OBJECTIVE:
Copy out word for word the records from the line containing "You are a computer-use agent. Image" up to and including the line containing "Screen dimensions: 1089x698".

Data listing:
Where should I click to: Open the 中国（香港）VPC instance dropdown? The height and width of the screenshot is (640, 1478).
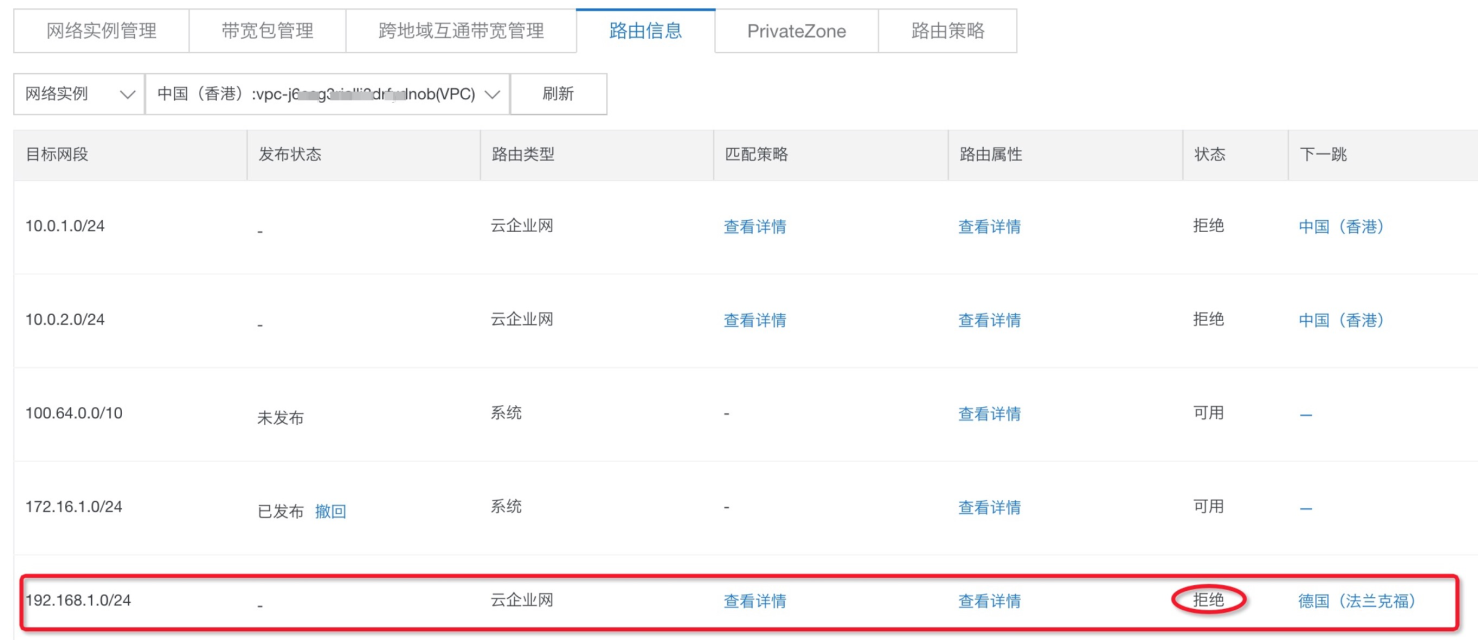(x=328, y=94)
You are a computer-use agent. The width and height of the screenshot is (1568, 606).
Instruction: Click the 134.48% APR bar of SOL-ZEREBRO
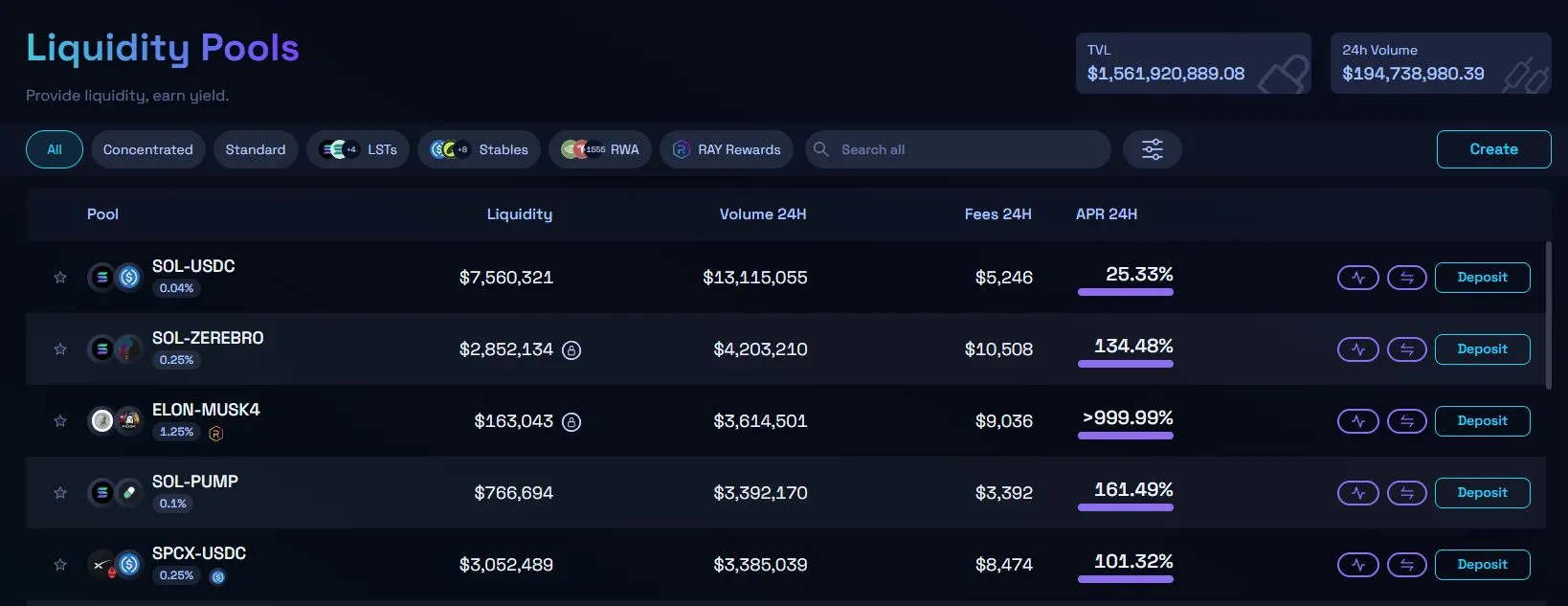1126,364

* * *

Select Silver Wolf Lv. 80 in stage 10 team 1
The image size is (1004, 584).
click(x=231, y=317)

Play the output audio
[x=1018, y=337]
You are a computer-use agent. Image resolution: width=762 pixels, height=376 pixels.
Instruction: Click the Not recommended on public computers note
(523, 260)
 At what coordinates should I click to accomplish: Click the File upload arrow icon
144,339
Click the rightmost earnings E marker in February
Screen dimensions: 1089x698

OUTPUT:
You are a computer-use agent. Image resolution: width=762 pixels, height=376 pixels.
Instruction: Click the Not recommended on public computers note
(523, 260)
 At what coordinates should I click to accomplish: Click the File upload arrow icon
144,339
Click the rightmost earnings E marker in February
Screen dimensions: 1089x698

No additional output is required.